Avant d’entrer de plain-pied en littérature, Dominique Sigaud a sillonné le monde arabe et l’Afrique pour son métier de journaliste. Sa réflexion et son écriture se sont aiguisées dans l’exercice de cette activité, dont elle garde une exigence de transmission de l’expérience, comme dans ce récit autobiographique où elle interroge son rapport à la langue : éblouissant.

Dominique Sigaud raconte un souvenir fondateur : elle enfant, tenant la main de sa mère devant la porte d’entrée d’une certaine Madame de L. dans un quartier chic parisien. La porte franchie, elle découvre un nouveau milieu social et la séparation d’avec la mère qui en adopte les codes. Après la langue maternelle viendra celle de l’institution catholique non mixte qui, dans un double mouvement, éduque et réprime. La langue de l’école laïque et provinciale arrive plus tard, ouverte et inventive, élargissant les bornes étriquées de la famille au sein de laquelle l’adolescente se rebelle ; elle « répond », ment, affabule ou se tait. A chaque étape de la vie correspond sa langue : celles des études, des expériences intellectuelles et sexuelles, mais toujours quelque chose achoppe, qui l’exclut. Des années de psychanalyse aideront Dominique Sigaud à trouver sa langue et à se trouver soi.

Journaliste indépendante, elle parcourt les pays en guerre, le Rwanda, l’Algérie, le Liban, où elle comprend la nécessité vitale de recueillir la langue de l’opprimé. Dire l’autre et sa vérité, c’est aussi dénoncer la langue officielle qui sert les intérêts de l’oppresseur, oblitère les crimes et offre une respectabilité.

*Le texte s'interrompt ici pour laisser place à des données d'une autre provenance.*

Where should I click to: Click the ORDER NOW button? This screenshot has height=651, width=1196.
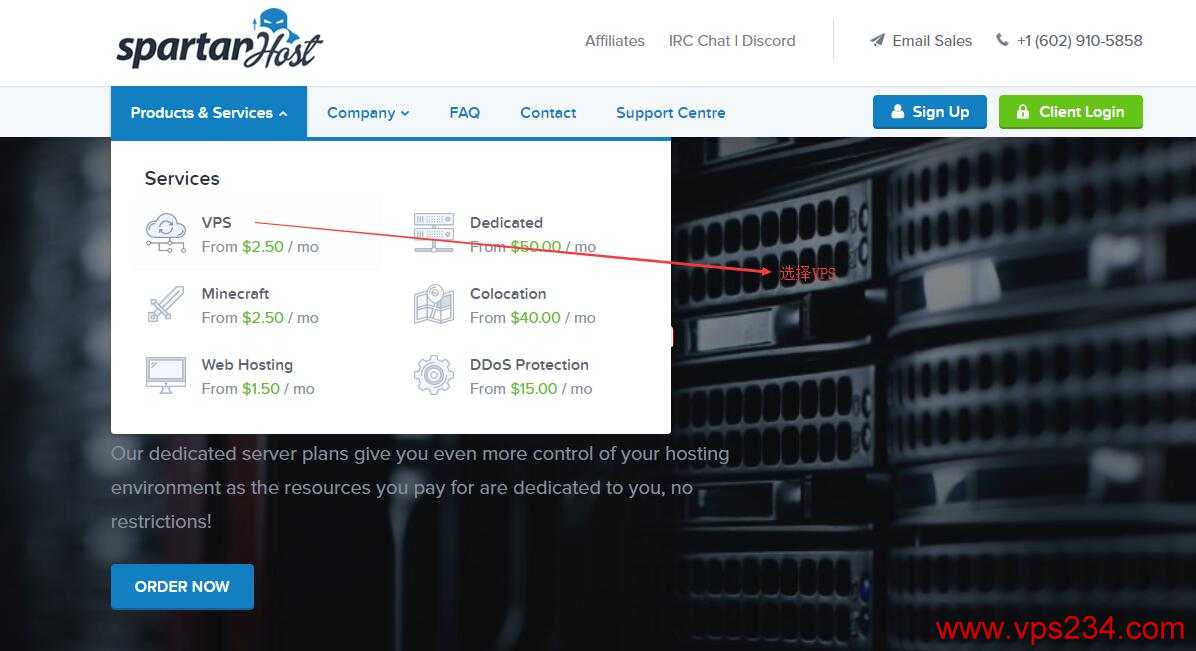182,586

Parfois la recherche, le tri entre les langues et ce qu’elles racontent brouillent les pistes, et quand le vocabulaire médical fait irruption dans la vie de l’auteure, il met au jour une réalité crue qui prend toute la place. Succédant aux longues périodes de silence, le verbe irradie dans le compagnonnage des écrivains, Marguerite Duras en tête. Alors c’est limpide et le désir d’« exploser les portes » reprend ; l’individuation advient par le style : « je me reconnais une existence parce que j’écris ». Cette « fiction centrale » célèbre les retrouvailles avec soi et résonne avec ce que le lecteur connaît aussi de plus profond.